:: Your instructions ::
Each line from the one containing "New Collection Oil" through the final line below must be reproduced exactly, and no others.

:: Saved data entries ::
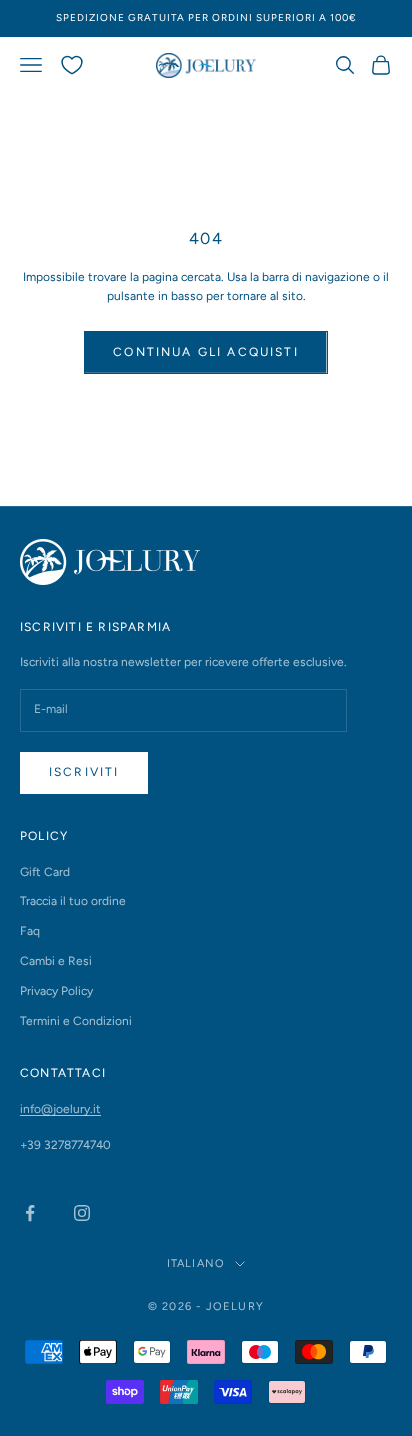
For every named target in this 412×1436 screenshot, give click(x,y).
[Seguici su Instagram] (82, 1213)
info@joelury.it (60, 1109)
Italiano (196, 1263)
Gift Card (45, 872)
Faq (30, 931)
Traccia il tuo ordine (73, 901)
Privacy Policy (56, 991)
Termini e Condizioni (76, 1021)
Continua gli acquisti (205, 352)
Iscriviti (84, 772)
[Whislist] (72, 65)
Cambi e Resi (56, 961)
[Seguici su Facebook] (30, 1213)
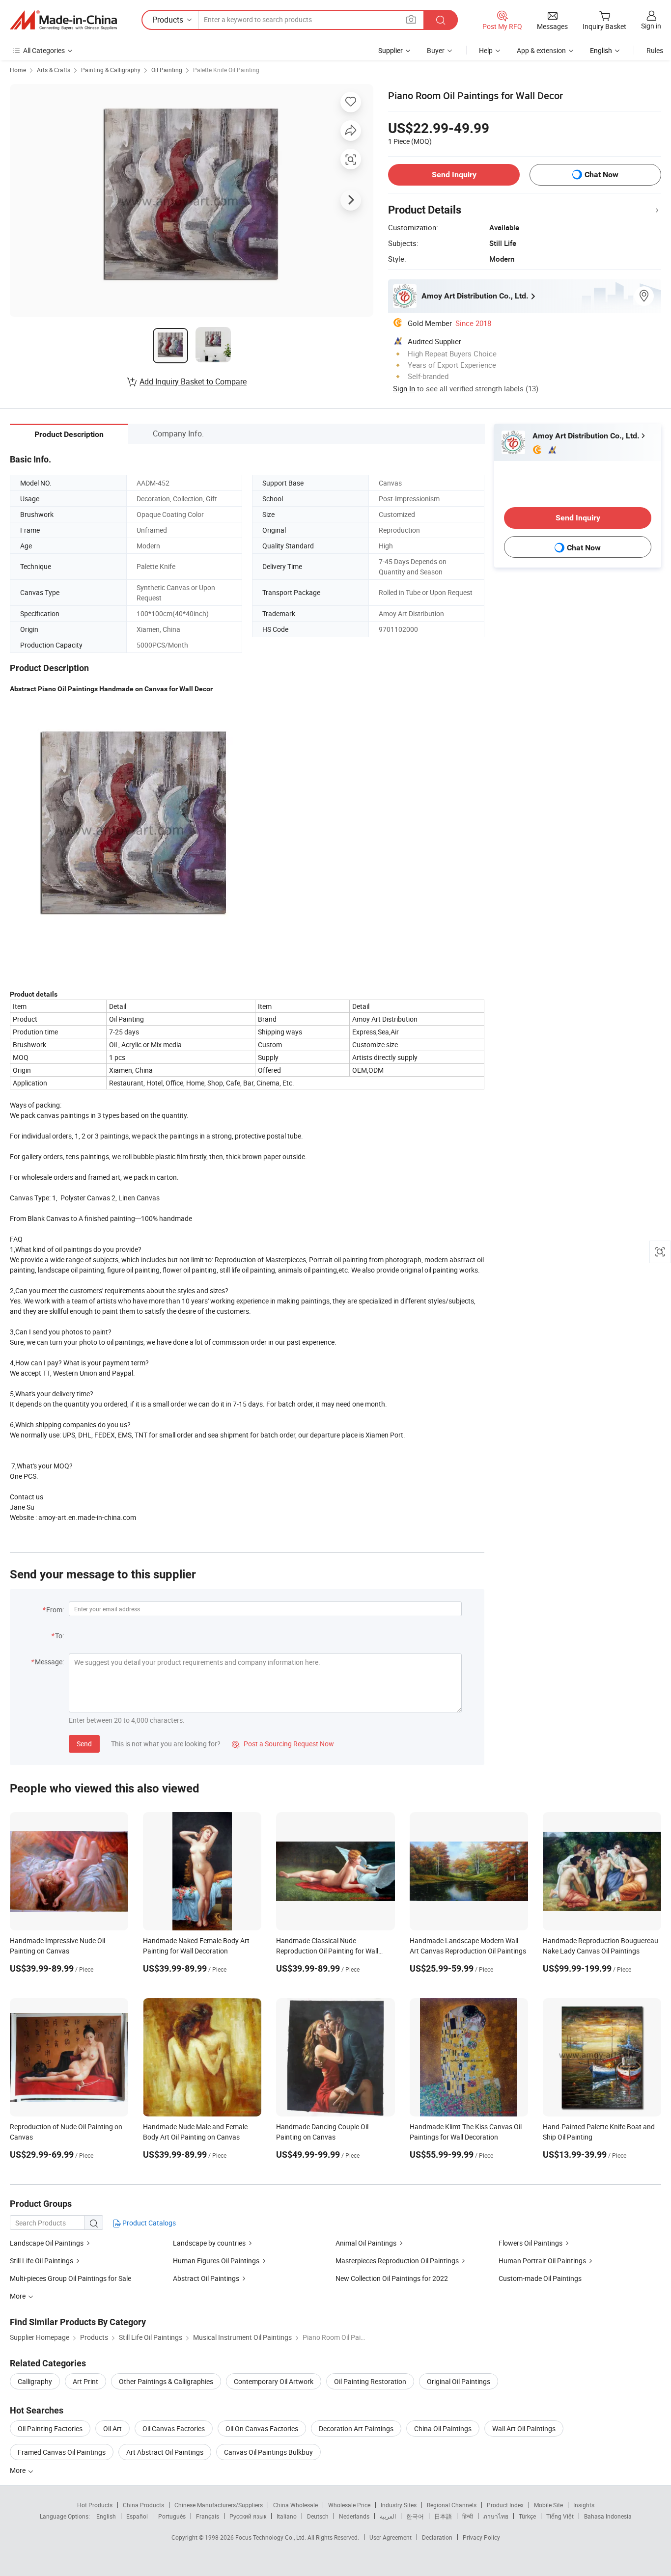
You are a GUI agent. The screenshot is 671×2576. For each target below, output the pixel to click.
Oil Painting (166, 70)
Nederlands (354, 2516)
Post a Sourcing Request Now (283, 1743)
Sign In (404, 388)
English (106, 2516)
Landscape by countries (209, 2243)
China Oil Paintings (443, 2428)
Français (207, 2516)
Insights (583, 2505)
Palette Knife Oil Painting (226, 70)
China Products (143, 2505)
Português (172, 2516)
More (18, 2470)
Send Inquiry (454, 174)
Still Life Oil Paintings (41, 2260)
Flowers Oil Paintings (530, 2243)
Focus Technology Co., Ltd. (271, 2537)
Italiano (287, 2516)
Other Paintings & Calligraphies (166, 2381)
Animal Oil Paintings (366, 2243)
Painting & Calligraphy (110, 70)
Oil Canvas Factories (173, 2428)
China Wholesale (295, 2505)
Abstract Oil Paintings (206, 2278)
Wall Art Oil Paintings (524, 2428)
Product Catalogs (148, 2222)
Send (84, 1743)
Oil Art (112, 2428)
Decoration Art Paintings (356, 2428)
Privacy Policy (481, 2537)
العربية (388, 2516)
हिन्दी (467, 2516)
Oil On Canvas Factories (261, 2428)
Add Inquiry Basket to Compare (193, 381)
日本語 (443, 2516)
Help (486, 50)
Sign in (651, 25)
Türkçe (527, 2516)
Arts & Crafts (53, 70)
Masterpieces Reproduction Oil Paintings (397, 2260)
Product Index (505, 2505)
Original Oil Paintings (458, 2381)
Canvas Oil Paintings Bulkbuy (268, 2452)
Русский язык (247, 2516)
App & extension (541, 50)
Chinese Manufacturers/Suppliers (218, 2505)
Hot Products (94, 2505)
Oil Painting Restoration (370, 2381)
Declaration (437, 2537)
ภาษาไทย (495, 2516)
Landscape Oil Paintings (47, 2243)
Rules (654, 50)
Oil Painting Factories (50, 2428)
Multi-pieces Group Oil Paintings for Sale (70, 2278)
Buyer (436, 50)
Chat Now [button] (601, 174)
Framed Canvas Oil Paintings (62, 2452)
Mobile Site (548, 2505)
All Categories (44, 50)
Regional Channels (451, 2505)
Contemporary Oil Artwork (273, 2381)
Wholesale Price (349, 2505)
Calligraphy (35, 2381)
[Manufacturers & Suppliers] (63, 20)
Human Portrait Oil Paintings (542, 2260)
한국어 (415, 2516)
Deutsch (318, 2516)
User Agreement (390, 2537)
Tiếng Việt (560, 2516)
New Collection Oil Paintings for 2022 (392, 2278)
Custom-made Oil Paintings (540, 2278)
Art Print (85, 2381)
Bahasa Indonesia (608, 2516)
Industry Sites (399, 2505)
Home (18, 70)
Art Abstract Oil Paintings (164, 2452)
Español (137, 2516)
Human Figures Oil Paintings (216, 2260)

:: Response for this exercise ::
New Collection Oil Paintings for 2022 (392, 2278)
Custom-made Oil Paintings (540, 2278)
Art Print (85, 2381)
Bahasa Indonesia (608, 2516)
Industry Sites (399, 2505)
Home (18, 70)
Art Abstract Oil Paintings (164, 2452)
Español (137, 2516)
Human Figures Oil Paintings (216, 2260)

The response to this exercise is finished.